MPs to investigate business rate retention delay impact on councils

6 Nov 17

A group of MPs will examine the impact of the delay for councils in retaining 100% of business rates revenue.

The communities and local government select committee will look at what the uncertainty for local authorities will be.

Current funding settlements were due to end in 2020 with councils able to retain 100% of business rate revenue in the same year. 

But Clive Betts, chair of the CLG select committee, said Sajid Javid [communities secretary] had told the group the scheme would be delayed.

“The secretary of state told us last month that, although the government still intends to push ahead with the policy, it will be delayed from the original schedule.

“This will undoubtedly have an effect on how local councils make future financial decisions.”

The inquiry follows on from an initial inquiry by the previous committee on the scheme, which looked at the responsibilities councils might be able to take on in return for increased revenue.

The new funding system was originally due to be implemented in 2019/20, with the Revenue Support Grant (RSG) phased out and councils taking on new responsibilities in return for the increase in their business rate revenue.

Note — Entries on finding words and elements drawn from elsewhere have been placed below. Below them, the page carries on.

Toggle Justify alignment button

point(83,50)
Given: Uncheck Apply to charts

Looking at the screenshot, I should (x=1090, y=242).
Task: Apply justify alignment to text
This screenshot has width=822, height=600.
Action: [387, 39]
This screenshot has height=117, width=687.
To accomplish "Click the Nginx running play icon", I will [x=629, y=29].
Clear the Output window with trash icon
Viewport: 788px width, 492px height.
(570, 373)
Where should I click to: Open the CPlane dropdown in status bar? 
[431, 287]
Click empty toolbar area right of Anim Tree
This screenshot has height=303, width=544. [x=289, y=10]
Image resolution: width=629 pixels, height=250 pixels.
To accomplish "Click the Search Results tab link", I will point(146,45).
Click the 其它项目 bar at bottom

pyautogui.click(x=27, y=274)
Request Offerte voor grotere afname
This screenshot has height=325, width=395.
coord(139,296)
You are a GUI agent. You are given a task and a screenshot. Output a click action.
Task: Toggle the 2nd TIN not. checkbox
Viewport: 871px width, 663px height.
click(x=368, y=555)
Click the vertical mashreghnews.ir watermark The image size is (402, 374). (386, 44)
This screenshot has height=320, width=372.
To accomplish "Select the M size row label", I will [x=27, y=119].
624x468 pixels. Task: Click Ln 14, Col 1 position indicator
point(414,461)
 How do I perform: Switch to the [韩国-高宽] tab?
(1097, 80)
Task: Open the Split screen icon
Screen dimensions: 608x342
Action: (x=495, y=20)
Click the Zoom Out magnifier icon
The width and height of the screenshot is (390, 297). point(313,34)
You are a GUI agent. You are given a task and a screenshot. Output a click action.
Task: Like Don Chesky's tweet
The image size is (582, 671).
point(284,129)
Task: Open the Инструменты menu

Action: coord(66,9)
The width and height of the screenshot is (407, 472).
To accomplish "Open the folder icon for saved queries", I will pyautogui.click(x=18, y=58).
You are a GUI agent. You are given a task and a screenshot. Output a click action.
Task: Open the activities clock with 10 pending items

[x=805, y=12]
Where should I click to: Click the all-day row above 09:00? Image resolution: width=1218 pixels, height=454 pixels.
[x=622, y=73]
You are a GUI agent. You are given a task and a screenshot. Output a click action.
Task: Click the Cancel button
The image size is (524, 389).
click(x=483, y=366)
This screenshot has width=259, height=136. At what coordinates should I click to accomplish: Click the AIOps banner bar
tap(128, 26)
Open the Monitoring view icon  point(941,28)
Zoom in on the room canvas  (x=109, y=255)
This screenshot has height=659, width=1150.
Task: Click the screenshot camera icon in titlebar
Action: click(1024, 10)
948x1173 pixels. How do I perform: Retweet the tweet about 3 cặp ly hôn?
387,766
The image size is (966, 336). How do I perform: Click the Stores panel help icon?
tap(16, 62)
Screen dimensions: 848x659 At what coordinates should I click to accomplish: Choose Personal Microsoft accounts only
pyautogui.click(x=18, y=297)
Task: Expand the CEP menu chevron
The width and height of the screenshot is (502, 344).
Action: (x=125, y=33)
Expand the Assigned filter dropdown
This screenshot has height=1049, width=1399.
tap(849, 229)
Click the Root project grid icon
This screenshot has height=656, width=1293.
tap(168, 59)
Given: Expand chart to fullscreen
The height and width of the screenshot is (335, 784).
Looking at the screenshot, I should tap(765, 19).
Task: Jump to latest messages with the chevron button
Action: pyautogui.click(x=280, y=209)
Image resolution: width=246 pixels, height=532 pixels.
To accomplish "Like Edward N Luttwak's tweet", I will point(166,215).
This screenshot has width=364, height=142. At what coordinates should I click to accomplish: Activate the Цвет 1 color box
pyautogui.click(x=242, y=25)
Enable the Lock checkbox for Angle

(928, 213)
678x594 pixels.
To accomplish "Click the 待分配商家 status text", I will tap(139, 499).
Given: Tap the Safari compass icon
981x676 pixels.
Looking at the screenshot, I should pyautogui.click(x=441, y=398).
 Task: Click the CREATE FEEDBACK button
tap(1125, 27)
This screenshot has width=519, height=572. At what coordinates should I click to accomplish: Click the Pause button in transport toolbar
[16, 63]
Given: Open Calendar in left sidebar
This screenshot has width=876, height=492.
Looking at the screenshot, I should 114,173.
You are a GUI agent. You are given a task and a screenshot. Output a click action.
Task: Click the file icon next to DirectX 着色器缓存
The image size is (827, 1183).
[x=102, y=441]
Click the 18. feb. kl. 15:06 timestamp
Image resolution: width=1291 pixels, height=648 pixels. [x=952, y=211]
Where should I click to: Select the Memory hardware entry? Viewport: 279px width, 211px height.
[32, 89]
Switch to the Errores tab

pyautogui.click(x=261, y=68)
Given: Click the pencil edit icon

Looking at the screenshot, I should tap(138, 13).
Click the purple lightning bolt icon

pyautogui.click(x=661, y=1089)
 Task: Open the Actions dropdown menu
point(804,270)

However, the Local Government Finance Bill, which contained provision for 100% retention, fell when Parliament was dissolved for the general election.

It was not revived in the Queen’s Speech but the government has confirmed it is still committed to the reforms.

In September the DCLG opened up the second round of bidding for 100% business rate retention pilot schemes.  Some schemes - approved pilots - were due to start in April 2018.

The committee is accepting written submissions up to 14 December.